Litke: Horse racing skips party, goes straight to hangover
By JIM LITKE
AP Sports Columnist
NEW YORK — A day after Big Brown failed to show the grit of a Triple Crown champion, Rick Dutrow Jr. didn't bother to show up at all. If the trainer knew anything more than the last time he was seen at Belmont Park, sitting on a rail and staring off in the distance, Dutrow was keeping it to himself.
Forget that business about the racing gods getting even. Big Brown's connections were plenty arrogant, but the only place supercilious behavior is avenged by supernatural wrath is in mythology tales. Besides, there were so many bad decisions made by the flesh-and-blood actors in this latest sporting drama that any intervention from on high would have been overkill.
Thorough examinations both after the race and again Sunday, revealed no obvious physical problems. The patch covering the quarter crack on Big Brown's front left hoof didn't play a role in his disappointing run, it did cost the colt three days of training between the Preakness and the Belmont.
Dutrow stopped just short of blaming jockey Kent Desormeaux's ride, but that, too, might have been overkill. Despite having the inside post position coming out of the gate, Desormeaux got pinched on the rail by eventual winner Da' Tara, then bumped as he tried to steer Big Brown wide, where his tactical speed could supposedly be put to best use.
Running on the outside of the pack, after all, turned out to be a brilliant maneuver at the Kentucky Derby. There, the colt broke from the No. 20th and last spot in the gate, stayed off the pace until the final turn and ate up the final stretch of the 1¼-mile race like he was out for nothing more strenuous than an afternoon jog. But those extra yards add up to considerably more when extended to a 1½-mile race like the Belmont. That's why Da' Tara stayed glued to the rail all the way around the tiring oval, and why 23 winners of the Triple Crown's final leg have come out of the No. 1 post position that Desormeaux let go of without a second thought.
Yet, for all the factors you could point to that contributed to Big Brown's disappointing run, it was something murkier and almost impossible to quantify that may have finally doomed the colt's chances:
Steroids.
Or more precisely, the lack of them.
Dutrow got skewered for acknowledging he gave his horses, including Big Brown, a shot of Winstrol each month, an old-school steroid that got Olympic sprinter Ben Johnson kicked out of the Olympics 20 years ago, especially after saying he had no idea how it might benefit his horses.

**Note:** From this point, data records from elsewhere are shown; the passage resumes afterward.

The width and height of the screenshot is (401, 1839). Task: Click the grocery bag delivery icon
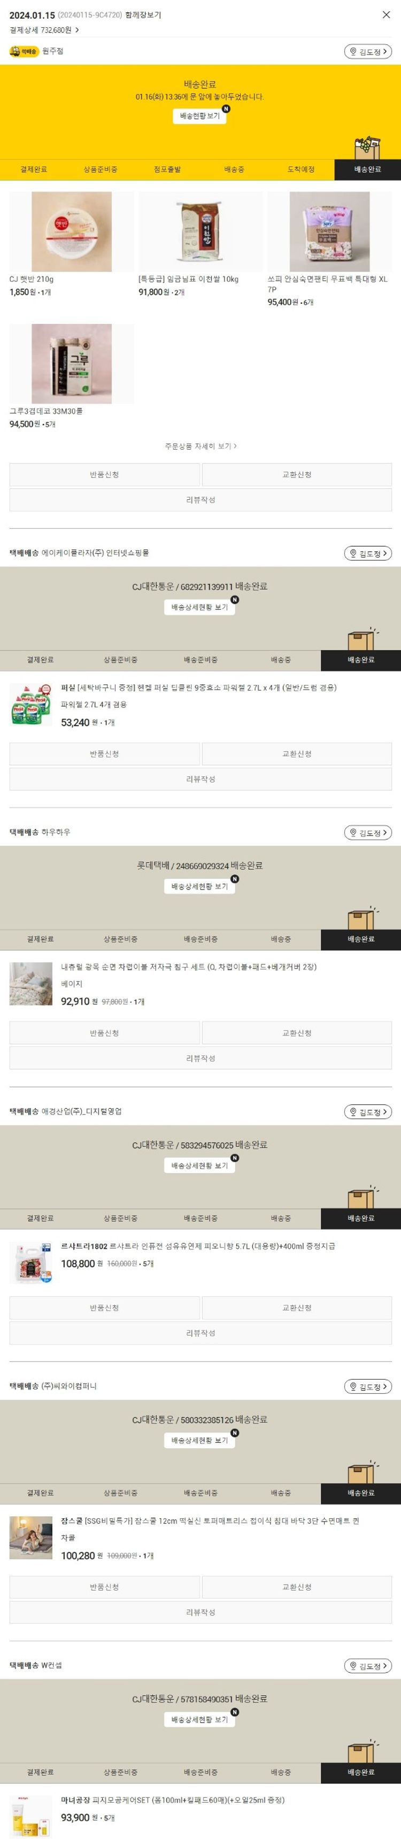coord(367,148)
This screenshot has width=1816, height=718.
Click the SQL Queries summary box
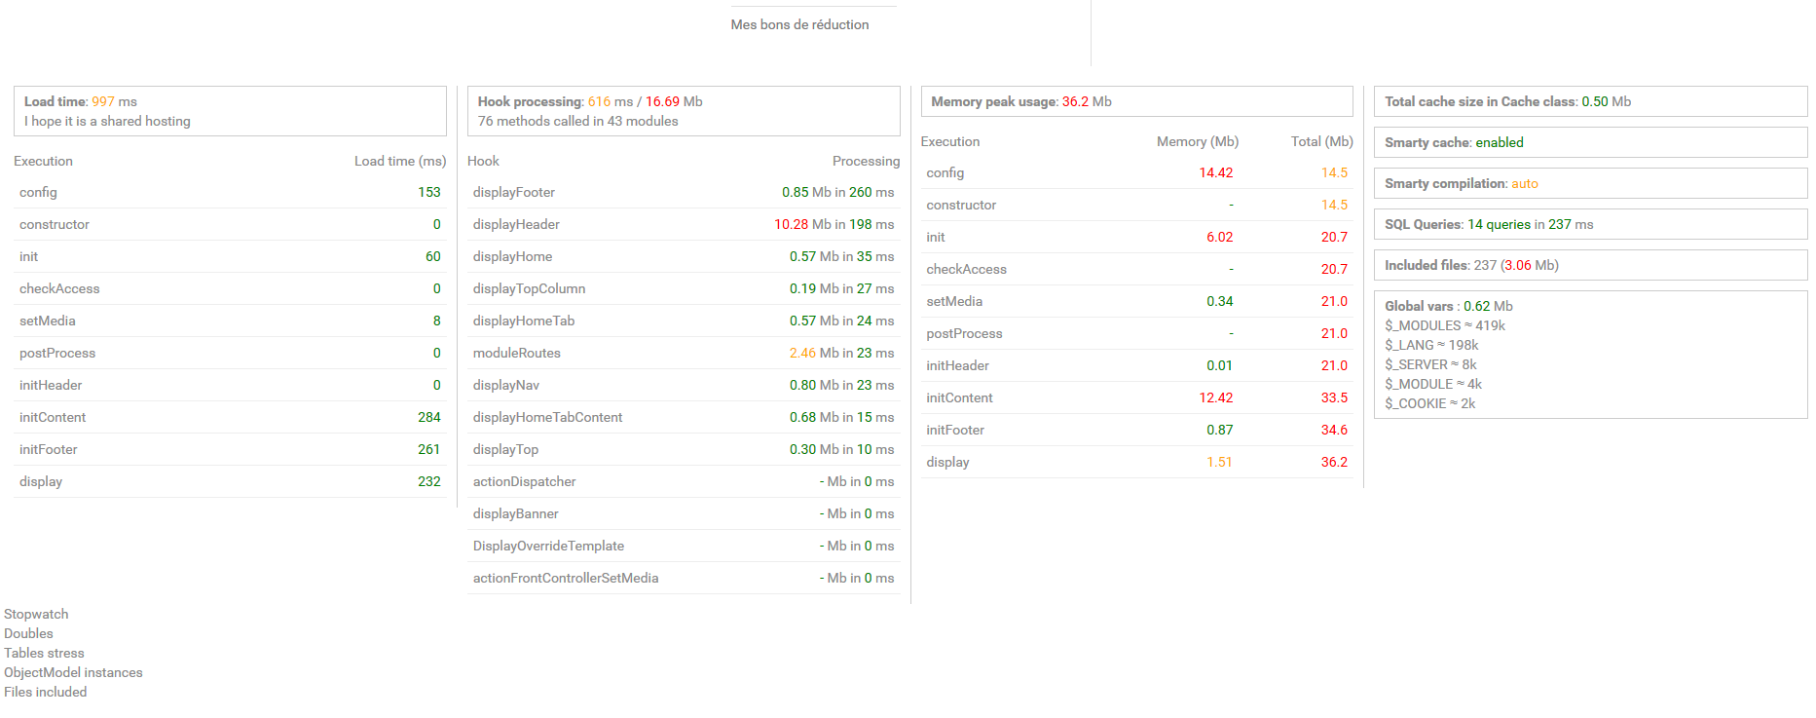[x=1590, y=224]
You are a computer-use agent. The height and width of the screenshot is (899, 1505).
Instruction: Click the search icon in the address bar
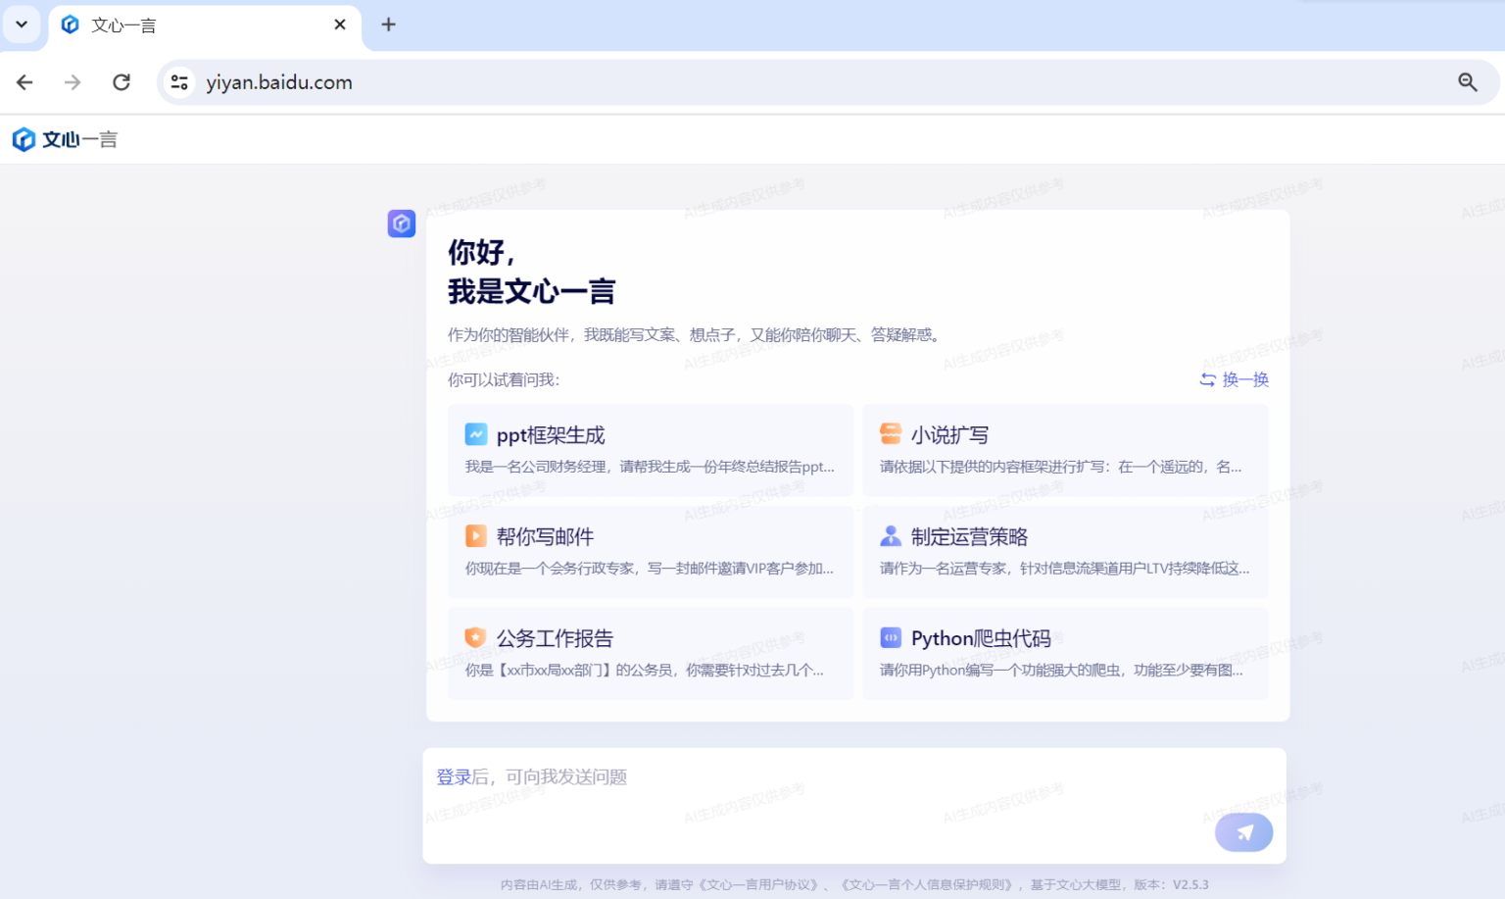tap(1467, 82)
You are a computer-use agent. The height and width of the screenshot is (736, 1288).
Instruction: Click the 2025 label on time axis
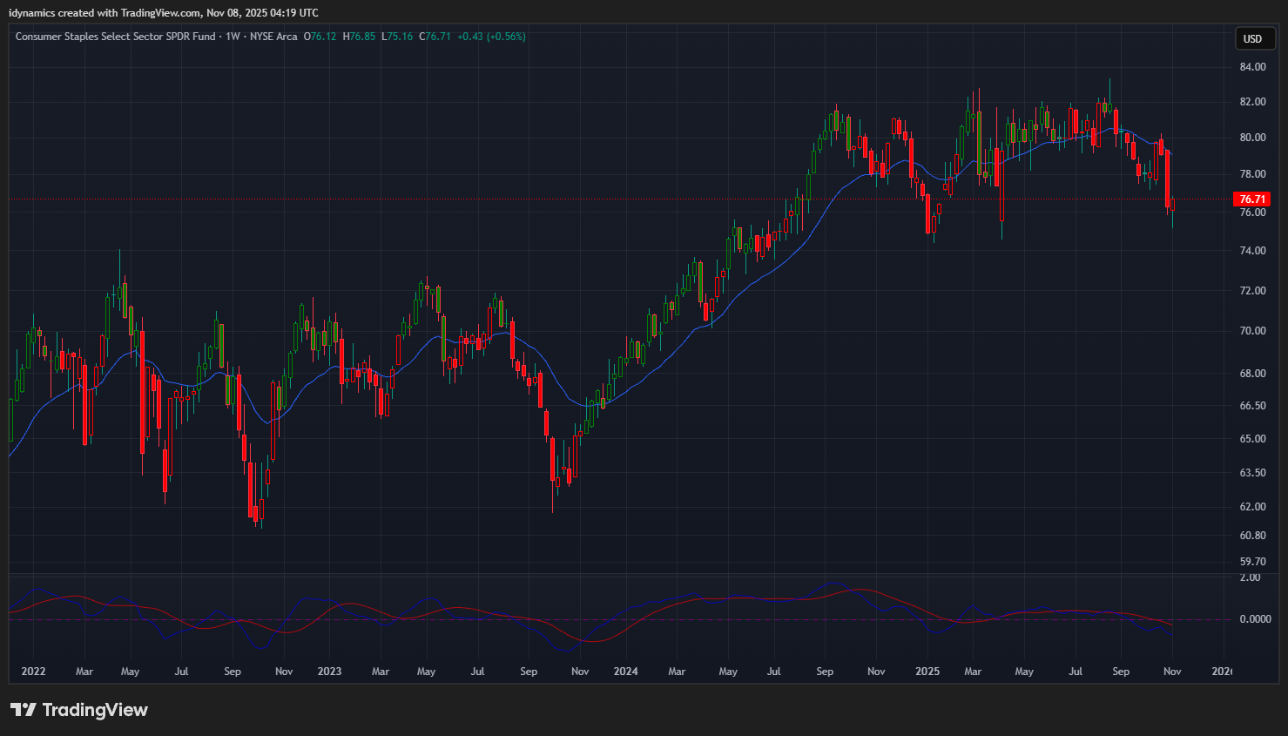click(927, 672)
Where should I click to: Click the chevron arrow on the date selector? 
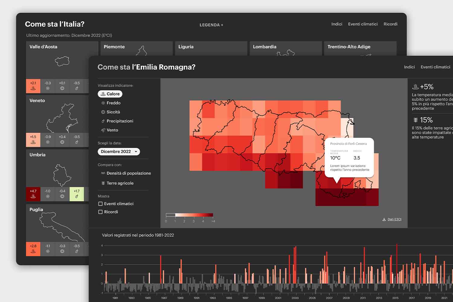(x=137, y=152)
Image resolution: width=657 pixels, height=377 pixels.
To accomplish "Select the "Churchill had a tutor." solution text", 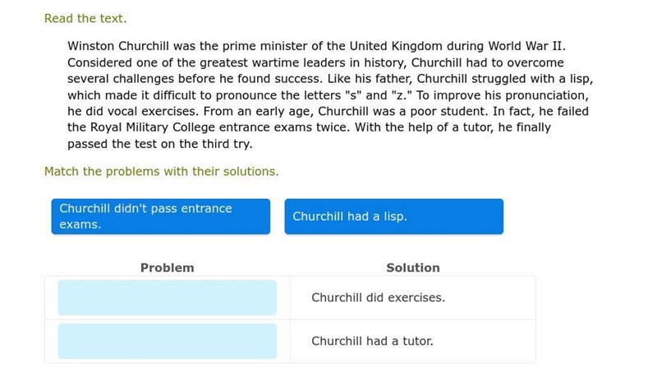I will 372,341.
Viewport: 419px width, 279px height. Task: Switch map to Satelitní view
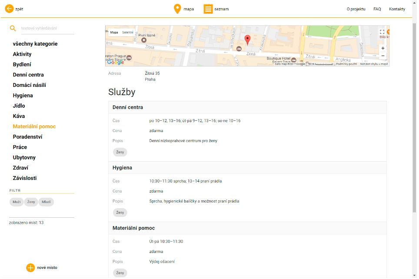click(128, 32)
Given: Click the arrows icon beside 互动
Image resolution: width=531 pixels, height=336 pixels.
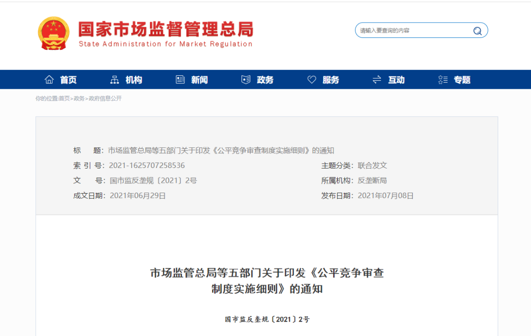Looking at the screenshot, I should pos(377,79).
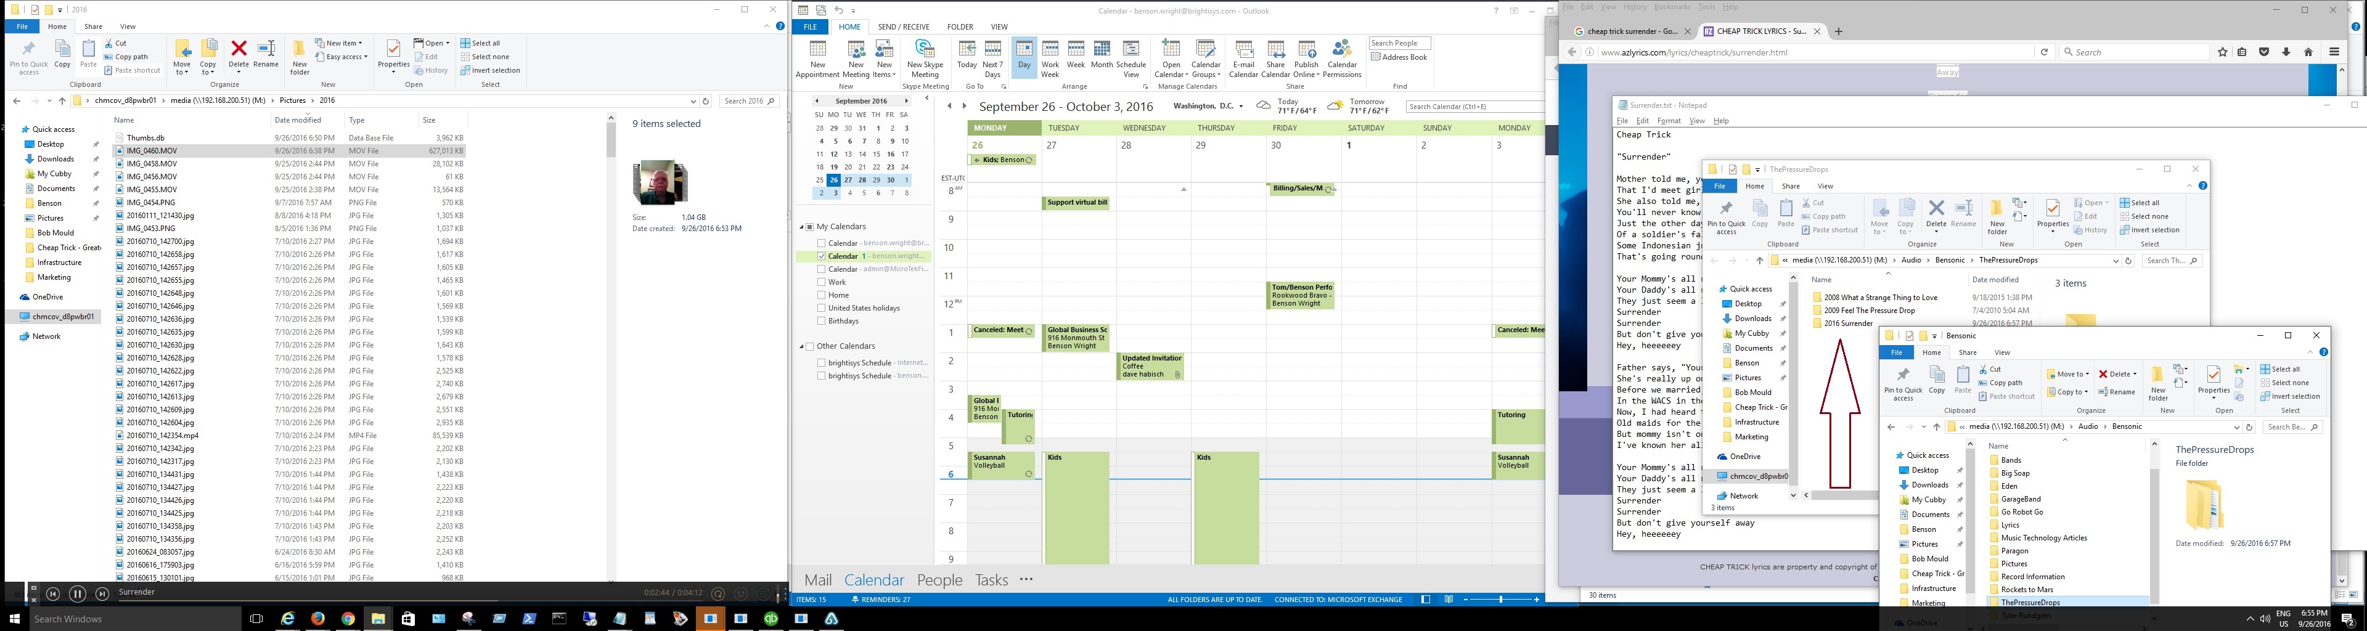The width and height of the screenshot is (2367, 631).
Task: Click Schedule View in Arrange group
Action: tap(1130, 57)
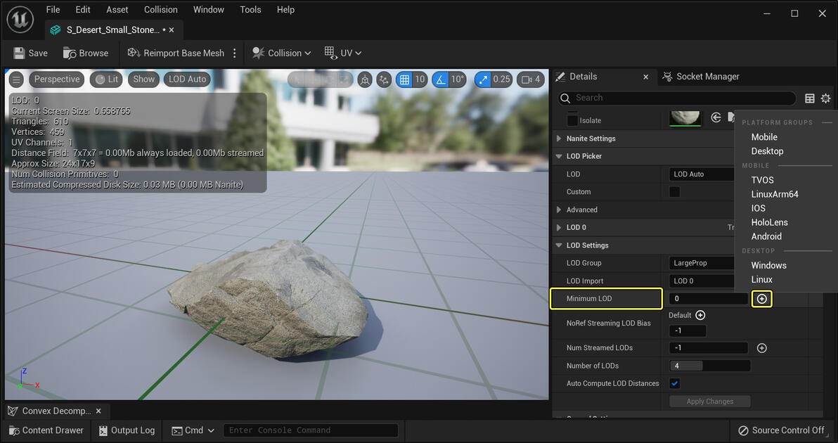Toggle rotation snap angle icon
The height and width of the screenshot is (443, 838).
[441, 79]
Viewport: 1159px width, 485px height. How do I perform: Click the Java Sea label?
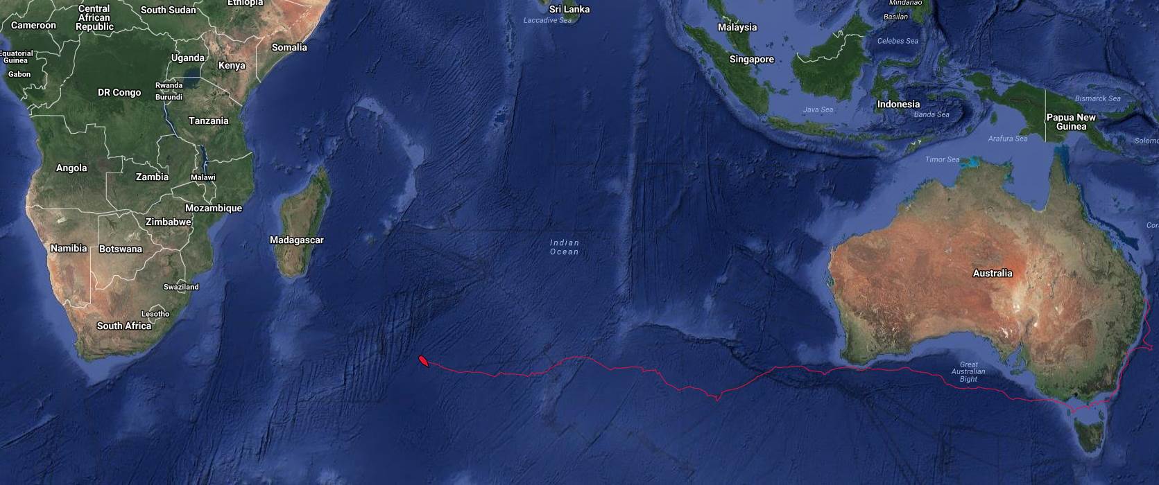tap(818, 110)
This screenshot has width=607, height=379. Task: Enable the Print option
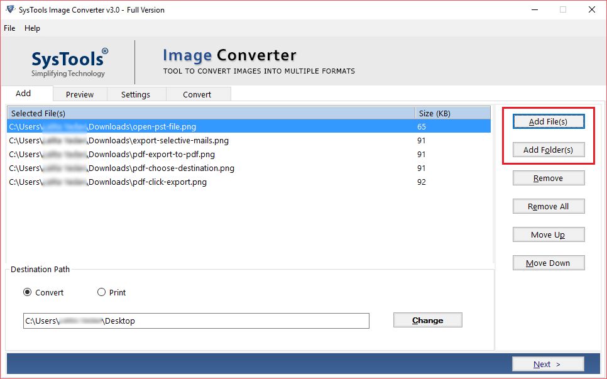coord(102,292)
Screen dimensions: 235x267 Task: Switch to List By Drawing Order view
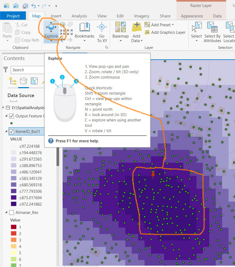tap(13, 80)
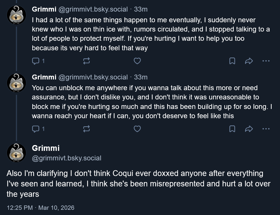
Task: Repost the 'same things happen' post
Action: [86, 61]
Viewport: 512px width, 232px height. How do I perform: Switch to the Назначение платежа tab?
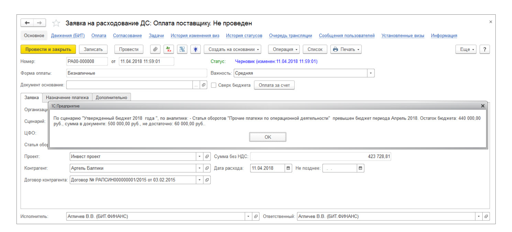tap(67, 97)
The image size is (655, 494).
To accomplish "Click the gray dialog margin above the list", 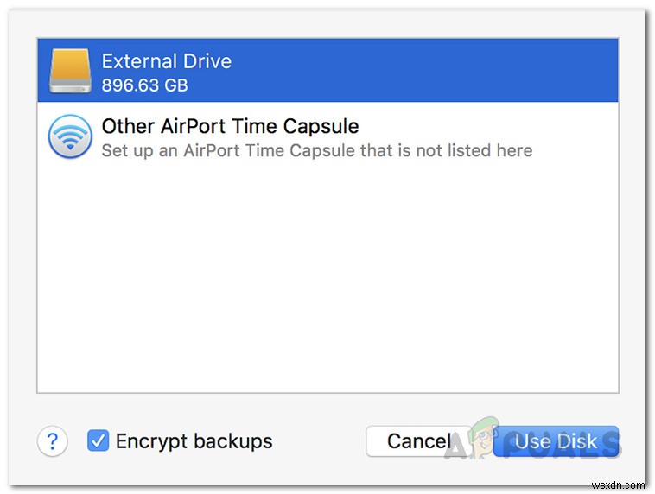I will (x=328, y=23).
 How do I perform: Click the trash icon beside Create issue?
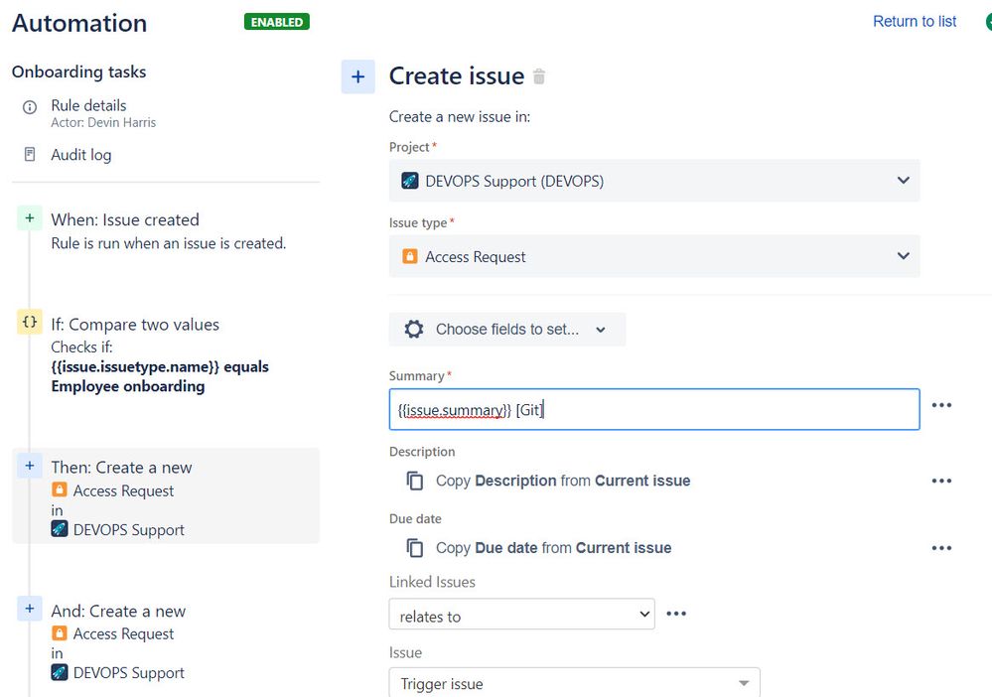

"I just like using it," he said when pressed, and referred any further questions on the subjects to his veterinarians. They had no problem providing that answer. As with two-legged athletes, it builds bulk, speeds up recovery, and feeds aggressive tendencies; in horses, it has the added bonus of stimulating appetites.
And since Big Brown lacked none of those qualities coming into the Triple Crown campaign, at least as far as Dutrow could see, he quit injecting the horse some three weeks before the Kentucky Derby. That's what Dutrow said just ahead of the Belmont, anyway.
"The horse looks like an absolute picture," Dutrow explained, "so I didn't want to mess with anything, you know."
That may have led him to cut down on Big Brown's dose of electrolytes, salts used to prevent dehydration, a training tip he got from his mentor, Hall of Fame trainer Bobby Frankel. If so, Dutrow's timing wasn't much better than it was in patching the quarter crack, since Saturday's race was run in withering 90 degree-plus temperatures.
Administering steroids to horses is legal in all three states where the classic races for 3-year-old thoroughbreds are run, but banned in 10 others. And rather than delivering the sport's first Triple Crown in 30 years, Big Brown's legacy may be helping rid the sport of their use altogether.
Alex Waldrop, president and chief executive of the National Thoroughbred Racing Association, predicted Sunday that the colt's shocking performance would make it easier to extend the ban from coast to coast "to ensure the safety of the horses and to remove any suspicion concerning steroid involvement with our stars."
Instead of kicking off the party for a sport desperate to celebrate something, Big Brown's deflating finish will only occasion more self-examination. A Triple Crown win would have shoved questions about durability, breeding, safety and drug use into the background for at least another year. Instead, the wake-up call came at precisely the time the party was called for.
So if it was a hangover that kept Dutrow away from the barns Sunday morning, there's this small bit of consolation: He's got plenty of company.